To understand the genetic underpinnings of Ata’s physicality, Nolan turned to Butte for help in genomic evaluation. He accepted the challenge, running a work-up so comprehensive it nearly rose to the level of patient care. Butte noted that some people might wonder about the point of such in-depth analyses.
“We thought this would be an interesting exercise in applying the tools that we have today to really see what we could find,” he said. “The phenotype, the symptoms and size of this girl were extremely unusual, and analyzing these kinds of really puzzling, old samples teaches us better how to analyze the DNA of kids today under current conditions.”
New insights through an old skeleton
To understand the genetic drivers at play, Butte and Nolan extracted a small DNA sample from Ata’s ribs and sequenced the entire genome. The skeleton is approximately 40 years old, so its DNA is modern and still relatively intact. Moreover, data collected from whole-genome sequencing showed that Ata’s molecular composition aligned with that of a human genome. Nolan noted that 8 percent of the DNA was unmatchable with human DNA, but that was due to a degraded sample, not extraterrestrial biology. (Later, a more sophisticated analysis was able to match up to 98 percent of the DNA, according to Nolan.)
The genomic results confirmed Ata’s Chilean descent and turned up a slew of mutations in seven genes that separately or in combinations contribute to various bone deformities, facial malformations or skeletal dysplasia, more commonly known as dwarfism. Some of these mutations, though found in genes already known to cause disease, had never before been associated with bone growth or developmental disorders.
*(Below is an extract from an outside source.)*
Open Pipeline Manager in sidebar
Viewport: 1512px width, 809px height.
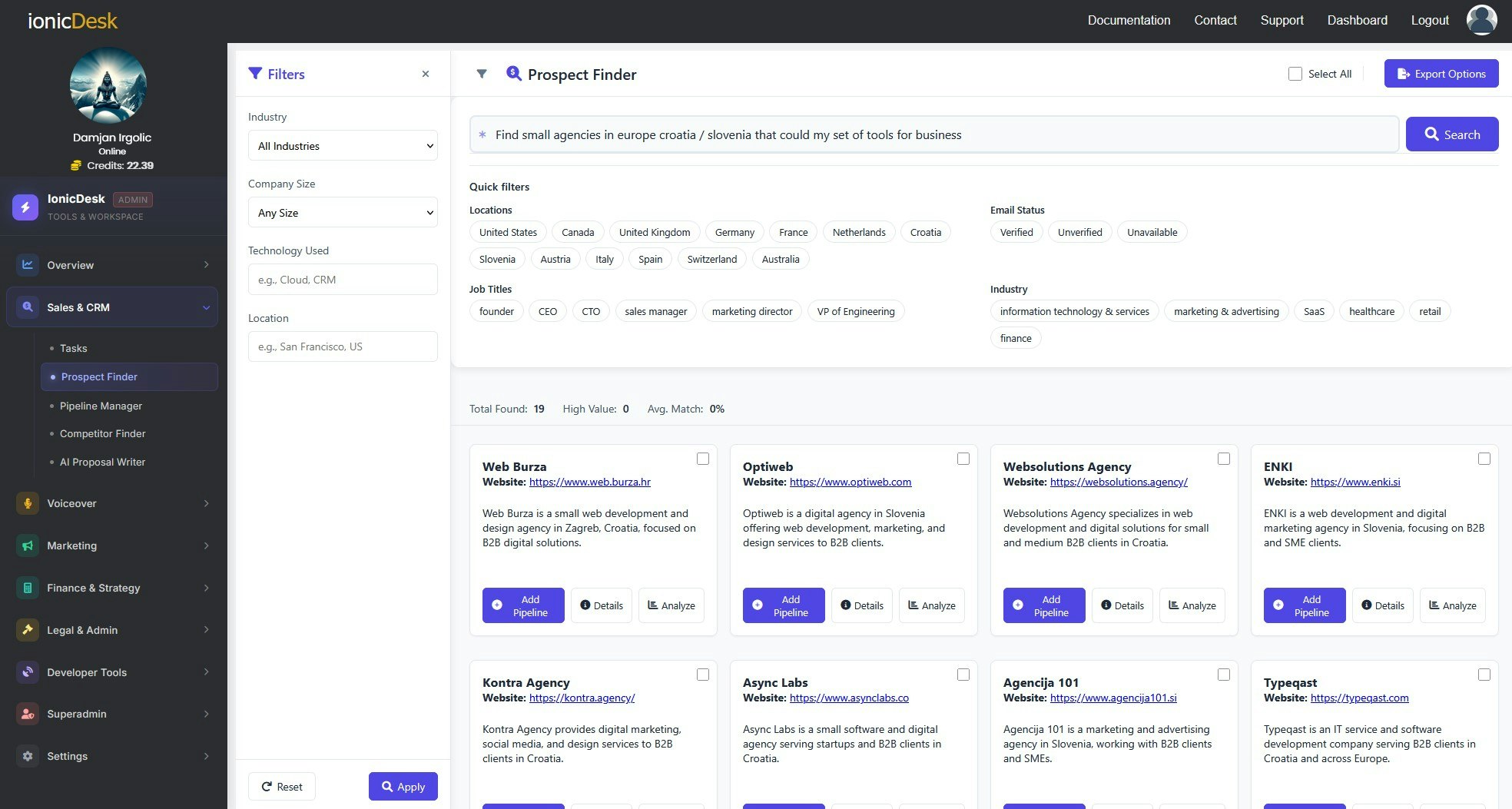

Knowing these new mutational variants could be useful, Nolan said, because they add to the repository of known mutations to look for in humans with these kinds of bone or physical disorders.
“For me, what really came of this study was the idea that we shouldn’t stop investigating when we find one gene that might explain a symptom. It could be multiple things going wrong, and it’s worth getting a full explanation, especially as we head closer and closer to gene therapy,” Butte said. “We could presumably one day fix some of these disorders, and we’re going to want to make sure that if there’s one mutation, we know that — but if there’s more than one, we know that too.”
Other Stanford authors of the study are graduate student Alexandra Sockell; senior research scientist Felice Bava, PhD; and Carlos Bustamante, PhD, professor of biomedical data science and of genetics.
Researchers at UCSF, Roche Sequencing Solutions, National Autonomous University of Mexico and Ultra Intelligence Corporation also contributed to the work.
Nolan is a member of Stanford Bio-X, the Stanford Child Health Research Institute, Stanford ChEM-H and the Stanford Cancer Institute.
The study was supported by the Lucile Packard Foundation for Children’s Health, UCSF endowment funds and the Human Frontier Science Program.
Stanford’s departments of Pediatrics, of Microbiology and Immunology and of Genetics also supported the work.